At around 21:15 UT I returned to M42. By now Orion was higher and the view was much better. With the 905 and the 32mm eyepiece the nebula easily withstood direct vision. Quite a bit of detail was visible, it had quite a mottled appearance. I then dropped the 6mm eyepiece in the 905 and could easily pick out the trapezium.

During the next hour I kept going back to M42 and noted that the view kept improving as it got higher in the sky. Had it not been for the dampness (quite a bit of dew was forming) I'd probably have had a go at producing a sketch.

At around 22:23 UT Saturn was starting to rise above some trees near us. I had a quick look with the 905 and the 6mm eyepiece. The view wasn't that good due to it still being quite low, being viewed amongst the top branches of the trees and also due to some thin cloud started to get in the way. I could, however, easily make out the rings and a hint of the shadow of the rings. There was no sign of the Cassini Division. Titan was easily visible too.

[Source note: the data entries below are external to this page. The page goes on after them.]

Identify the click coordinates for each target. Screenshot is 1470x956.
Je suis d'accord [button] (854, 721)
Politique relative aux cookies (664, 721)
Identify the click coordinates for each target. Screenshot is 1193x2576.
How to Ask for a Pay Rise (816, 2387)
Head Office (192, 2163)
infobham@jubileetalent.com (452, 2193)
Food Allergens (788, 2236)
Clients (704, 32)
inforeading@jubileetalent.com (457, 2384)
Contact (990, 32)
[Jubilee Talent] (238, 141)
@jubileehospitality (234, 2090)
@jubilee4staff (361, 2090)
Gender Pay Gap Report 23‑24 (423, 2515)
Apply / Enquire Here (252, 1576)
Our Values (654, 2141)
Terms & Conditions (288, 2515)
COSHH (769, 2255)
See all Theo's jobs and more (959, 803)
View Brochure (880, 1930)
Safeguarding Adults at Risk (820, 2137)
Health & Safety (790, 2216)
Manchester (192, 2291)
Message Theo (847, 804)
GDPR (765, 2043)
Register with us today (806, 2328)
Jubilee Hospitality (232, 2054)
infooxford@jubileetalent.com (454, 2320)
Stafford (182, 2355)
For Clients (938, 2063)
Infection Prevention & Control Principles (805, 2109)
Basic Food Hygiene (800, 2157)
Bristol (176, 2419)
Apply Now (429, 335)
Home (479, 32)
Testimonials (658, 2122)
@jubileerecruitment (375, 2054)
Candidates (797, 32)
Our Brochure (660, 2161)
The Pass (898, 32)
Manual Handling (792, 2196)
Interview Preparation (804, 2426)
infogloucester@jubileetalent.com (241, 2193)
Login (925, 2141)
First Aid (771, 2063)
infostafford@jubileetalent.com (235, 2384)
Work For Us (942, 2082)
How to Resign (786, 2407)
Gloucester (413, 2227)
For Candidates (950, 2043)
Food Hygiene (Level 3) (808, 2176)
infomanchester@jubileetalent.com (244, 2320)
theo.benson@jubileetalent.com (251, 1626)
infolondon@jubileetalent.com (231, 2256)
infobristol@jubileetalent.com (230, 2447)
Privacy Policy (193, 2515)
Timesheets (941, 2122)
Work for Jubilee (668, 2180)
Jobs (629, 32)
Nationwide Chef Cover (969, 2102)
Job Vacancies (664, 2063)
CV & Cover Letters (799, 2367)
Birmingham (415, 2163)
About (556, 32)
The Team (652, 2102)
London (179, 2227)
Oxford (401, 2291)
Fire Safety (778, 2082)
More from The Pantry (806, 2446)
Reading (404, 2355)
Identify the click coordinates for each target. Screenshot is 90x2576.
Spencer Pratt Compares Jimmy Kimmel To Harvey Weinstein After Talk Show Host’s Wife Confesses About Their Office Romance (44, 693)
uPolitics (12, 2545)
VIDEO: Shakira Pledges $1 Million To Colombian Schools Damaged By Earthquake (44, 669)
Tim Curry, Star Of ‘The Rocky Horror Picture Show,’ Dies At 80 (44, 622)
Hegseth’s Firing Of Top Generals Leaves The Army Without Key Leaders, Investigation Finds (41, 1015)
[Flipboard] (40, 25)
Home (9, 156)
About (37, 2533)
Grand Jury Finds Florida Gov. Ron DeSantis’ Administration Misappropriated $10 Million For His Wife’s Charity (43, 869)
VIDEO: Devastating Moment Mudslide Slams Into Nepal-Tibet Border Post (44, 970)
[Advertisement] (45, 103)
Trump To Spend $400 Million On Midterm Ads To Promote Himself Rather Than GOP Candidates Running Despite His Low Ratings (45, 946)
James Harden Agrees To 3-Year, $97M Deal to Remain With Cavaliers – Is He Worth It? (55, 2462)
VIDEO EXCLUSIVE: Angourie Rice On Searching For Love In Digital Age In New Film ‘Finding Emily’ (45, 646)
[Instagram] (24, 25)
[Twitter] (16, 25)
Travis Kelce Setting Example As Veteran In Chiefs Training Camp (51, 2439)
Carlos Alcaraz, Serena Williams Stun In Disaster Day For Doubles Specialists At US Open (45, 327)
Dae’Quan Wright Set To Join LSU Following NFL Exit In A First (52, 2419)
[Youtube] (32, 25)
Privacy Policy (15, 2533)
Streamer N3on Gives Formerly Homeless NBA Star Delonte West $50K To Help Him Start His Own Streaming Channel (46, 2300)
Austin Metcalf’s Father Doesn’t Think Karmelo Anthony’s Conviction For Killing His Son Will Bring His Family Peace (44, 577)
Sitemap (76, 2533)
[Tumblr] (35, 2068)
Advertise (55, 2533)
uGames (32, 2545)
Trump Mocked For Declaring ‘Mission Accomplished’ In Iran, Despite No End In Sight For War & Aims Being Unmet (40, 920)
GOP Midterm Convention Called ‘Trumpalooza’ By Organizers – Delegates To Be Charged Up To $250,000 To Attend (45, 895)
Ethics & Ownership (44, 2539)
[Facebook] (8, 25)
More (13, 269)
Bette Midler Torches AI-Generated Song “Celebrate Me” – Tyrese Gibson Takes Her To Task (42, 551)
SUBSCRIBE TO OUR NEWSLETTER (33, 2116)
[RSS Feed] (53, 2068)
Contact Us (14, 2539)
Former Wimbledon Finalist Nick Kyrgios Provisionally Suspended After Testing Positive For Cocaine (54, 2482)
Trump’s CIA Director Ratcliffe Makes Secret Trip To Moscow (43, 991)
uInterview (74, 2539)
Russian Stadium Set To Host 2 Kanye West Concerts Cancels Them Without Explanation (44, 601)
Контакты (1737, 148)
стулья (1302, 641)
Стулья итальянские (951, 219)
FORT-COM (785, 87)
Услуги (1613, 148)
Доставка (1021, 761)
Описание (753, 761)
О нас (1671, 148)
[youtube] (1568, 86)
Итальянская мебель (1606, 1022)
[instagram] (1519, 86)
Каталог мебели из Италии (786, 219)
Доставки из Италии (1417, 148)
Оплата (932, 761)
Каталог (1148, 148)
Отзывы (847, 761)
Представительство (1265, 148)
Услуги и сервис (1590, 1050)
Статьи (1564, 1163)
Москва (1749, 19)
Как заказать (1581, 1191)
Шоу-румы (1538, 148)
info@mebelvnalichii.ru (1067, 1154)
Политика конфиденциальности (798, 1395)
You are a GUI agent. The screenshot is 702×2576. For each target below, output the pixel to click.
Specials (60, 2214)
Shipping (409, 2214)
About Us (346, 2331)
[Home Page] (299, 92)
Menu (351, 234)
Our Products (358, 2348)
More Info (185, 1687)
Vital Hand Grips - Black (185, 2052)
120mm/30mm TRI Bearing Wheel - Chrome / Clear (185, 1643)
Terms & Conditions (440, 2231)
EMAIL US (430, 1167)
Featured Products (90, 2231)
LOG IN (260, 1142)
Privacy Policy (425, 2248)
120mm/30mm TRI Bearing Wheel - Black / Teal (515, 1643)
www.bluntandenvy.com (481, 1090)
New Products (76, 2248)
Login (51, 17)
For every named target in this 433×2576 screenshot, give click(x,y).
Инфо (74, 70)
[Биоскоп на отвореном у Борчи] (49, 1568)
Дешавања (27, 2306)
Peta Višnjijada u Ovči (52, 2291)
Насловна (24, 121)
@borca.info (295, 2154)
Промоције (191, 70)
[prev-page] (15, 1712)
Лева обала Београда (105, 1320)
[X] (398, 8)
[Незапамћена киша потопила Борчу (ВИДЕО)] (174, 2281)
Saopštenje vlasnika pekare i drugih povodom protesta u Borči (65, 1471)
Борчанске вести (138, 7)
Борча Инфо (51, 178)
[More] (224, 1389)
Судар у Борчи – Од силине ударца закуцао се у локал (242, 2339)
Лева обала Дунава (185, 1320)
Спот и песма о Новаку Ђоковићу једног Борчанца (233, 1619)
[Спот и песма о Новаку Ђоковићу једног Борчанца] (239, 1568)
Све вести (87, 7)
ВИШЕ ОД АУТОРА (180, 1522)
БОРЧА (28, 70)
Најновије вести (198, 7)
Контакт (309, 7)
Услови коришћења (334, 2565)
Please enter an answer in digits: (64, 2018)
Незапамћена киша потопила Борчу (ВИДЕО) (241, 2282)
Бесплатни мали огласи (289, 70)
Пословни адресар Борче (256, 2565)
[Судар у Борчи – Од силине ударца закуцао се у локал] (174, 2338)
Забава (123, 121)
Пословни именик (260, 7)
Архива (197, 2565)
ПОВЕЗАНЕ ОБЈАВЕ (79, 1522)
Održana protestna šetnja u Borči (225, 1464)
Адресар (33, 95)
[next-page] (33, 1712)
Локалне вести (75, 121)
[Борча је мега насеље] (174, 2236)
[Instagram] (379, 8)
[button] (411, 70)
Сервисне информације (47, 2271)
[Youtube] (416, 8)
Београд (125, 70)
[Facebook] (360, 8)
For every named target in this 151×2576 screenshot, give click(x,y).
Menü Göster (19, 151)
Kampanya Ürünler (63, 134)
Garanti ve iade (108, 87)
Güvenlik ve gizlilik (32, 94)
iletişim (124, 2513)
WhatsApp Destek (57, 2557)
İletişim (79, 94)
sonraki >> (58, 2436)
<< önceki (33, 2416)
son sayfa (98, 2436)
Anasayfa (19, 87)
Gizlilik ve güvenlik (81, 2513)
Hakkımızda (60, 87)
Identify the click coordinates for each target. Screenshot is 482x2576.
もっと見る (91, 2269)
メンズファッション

Around 23:19 UT John suggested that I try and locate M81 and M82 in the 905. Using the 32mm eyepiece I pointed the 'scope at about the right location (working off 24 Ursae Majoris) and found them right away. The sight was far more impressive than I thought it would be. M81 had an elliptical appearance, as if I was seeing a galaxy partially tilted towards me, whereas M82 looked more like it was edge on and appeared to have a kink in it. The following evening I did some checking in a couple of books and the impression I had of them appears to perfectly fit the images.

At around 23:50 UT we started to pack up the equipment. All in all I'd say it was one of the best sessions I've had yet. While I didn't have any kind of observing plan, and while my notes weren't as detailed as they normally are when I observe alone, it was nice to share views and impressions with another observer. It was also nice to observe a largely unobstructed sky.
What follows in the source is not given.